What you have to do:
Filter the entries beneath this task, copying only the lines that hold the word "thumbnail".

Source data:
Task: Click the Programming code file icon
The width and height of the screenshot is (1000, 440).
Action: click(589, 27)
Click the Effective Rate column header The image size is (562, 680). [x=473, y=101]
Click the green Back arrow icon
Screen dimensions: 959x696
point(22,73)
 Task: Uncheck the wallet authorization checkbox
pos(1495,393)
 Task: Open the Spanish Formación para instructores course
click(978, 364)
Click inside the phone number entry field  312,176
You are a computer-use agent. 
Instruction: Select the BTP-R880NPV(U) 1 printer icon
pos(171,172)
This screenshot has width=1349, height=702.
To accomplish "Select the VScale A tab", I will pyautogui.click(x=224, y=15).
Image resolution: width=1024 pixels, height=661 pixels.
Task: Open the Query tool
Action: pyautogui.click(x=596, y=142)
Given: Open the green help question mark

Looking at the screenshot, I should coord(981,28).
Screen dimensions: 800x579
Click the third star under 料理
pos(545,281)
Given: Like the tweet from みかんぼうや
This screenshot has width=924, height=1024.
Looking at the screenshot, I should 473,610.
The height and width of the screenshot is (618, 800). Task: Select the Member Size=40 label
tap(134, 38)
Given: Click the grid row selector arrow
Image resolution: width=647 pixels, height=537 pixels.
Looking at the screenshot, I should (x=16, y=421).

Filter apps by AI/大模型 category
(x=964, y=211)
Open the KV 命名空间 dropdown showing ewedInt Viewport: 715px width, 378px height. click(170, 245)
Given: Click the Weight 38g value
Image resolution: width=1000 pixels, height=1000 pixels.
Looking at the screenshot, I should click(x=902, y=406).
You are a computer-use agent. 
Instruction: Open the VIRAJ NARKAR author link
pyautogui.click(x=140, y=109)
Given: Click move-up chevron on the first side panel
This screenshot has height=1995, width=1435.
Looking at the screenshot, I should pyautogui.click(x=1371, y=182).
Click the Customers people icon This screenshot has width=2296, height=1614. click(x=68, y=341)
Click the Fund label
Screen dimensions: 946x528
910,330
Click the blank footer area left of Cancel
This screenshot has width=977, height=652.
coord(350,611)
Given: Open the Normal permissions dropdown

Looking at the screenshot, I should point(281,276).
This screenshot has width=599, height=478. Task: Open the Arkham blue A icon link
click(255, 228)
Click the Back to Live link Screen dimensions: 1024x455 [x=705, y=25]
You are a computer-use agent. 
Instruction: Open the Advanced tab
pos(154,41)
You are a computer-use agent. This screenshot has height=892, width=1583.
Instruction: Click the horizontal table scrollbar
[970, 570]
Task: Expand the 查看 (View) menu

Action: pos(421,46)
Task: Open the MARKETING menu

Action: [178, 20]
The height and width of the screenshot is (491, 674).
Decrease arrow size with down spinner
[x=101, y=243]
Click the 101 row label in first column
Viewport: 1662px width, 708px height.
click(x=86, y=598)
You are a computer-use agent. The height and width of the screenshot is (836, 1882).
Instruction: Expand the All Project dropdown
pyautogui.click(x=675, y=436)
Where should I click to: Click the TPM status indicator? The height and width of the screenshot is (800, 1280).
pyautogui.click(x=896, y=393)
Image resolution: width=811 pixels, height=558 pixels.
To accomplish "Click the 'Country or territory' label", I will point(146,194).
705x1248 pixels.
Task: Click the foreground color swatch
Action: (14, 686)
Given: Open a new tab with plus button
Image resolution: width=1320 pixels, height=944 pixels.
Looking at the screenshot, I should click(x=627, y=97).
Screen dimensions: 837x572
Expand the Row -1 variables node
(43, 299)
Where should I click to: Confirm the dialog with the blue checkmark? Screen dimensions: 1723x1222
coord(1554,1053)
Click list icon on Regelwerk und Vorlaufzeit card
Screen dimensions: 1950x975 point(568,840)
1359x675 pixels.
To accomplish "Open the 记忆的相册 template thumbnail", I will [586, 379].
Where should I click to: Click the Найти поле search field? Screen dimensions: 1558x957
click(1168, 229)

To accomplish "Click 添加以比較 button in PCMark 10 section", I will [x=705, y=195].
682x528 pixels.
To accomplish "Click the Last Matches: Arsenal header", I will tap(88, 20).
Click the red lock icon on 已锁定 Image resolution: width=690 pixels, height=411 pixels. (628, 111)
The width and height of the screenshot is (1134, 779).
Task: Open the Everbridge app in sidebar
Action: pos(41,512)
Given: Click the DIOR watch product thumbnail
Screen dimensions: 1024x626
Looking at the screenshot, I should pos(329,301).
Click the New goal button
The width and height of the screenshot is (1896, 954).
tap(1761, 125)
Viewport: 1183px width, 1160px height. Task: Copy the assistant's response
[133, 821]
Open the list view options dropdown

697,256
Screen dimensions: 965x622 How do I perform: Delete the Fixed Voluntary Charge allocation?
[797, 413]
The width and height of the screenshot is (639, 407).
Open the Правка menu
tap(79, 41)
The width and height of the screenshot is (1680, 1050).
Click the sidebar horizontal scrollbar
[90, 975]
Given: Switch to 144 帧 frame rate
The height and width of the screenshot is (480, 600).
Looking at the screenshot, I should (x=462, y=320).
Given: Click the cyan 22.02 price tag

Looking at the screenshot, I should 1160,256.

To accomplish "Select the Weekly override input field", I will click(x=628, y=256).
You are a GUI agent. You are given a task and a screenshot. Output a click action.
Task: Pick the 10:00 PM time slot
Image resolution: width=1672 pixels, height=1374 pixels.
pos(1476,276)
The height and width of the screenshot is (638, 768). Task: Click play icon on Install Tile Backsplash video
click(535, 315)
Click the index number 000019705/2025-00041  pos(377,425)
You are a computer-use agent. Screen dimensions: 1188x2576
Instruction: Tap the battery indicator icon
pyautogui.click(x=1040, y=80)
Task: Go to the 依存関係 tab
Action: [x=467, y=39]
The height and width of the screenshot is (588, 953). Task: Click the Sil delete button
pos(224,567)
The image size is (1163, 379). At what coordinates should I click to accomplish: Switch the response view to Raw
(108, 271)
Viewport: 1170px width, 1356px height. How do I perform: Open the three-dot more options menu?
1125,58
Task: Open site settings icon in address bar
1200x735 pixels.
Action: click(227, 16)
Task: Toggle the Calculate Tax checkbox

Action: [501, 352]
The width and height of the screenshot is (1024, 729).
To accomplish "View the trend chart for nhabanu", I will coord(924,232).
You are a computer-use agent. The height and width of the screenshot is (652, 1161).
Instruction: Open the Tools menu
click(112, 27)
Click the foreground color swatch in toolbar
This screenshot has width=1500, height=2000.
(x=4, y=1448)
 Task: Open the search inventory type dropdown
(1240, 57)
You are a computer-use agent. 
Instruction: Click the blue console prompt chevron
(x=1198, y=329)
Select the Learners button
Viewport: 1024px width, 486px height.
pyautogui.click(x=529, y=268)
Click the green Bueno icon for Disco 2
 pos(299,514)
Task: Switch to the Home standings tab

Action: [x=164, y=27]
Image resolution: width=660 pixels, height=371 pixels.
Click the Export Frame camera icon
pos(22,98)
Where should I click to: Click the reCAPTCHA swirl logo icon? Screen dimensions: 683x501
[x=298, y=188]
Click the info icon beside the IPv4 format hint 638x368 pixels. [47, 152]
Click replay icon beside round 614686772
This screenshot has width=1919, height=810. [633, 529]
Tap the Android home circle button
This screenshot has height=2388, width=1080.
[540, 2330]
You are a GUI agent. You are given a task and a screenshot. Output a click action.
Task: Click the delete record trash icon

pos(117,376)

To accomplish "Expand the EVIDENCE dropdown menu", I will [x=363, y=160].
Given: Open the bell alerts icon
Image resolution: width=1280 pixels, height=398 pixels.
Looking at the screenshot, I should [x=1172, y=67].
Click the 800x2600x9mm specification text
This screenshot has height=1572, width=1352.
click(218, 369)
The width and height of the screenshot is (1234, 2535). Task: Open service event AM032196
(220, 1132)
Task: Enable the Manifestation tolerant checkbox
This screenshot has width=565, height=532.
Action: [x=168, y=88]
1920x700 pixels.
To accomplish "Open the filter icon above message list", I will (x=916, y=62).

Answer box:
To accomplish "Open the 记忆的相册 template thumbnail", I will [586, 379].
Given: Click the DIOR watch product thumbnail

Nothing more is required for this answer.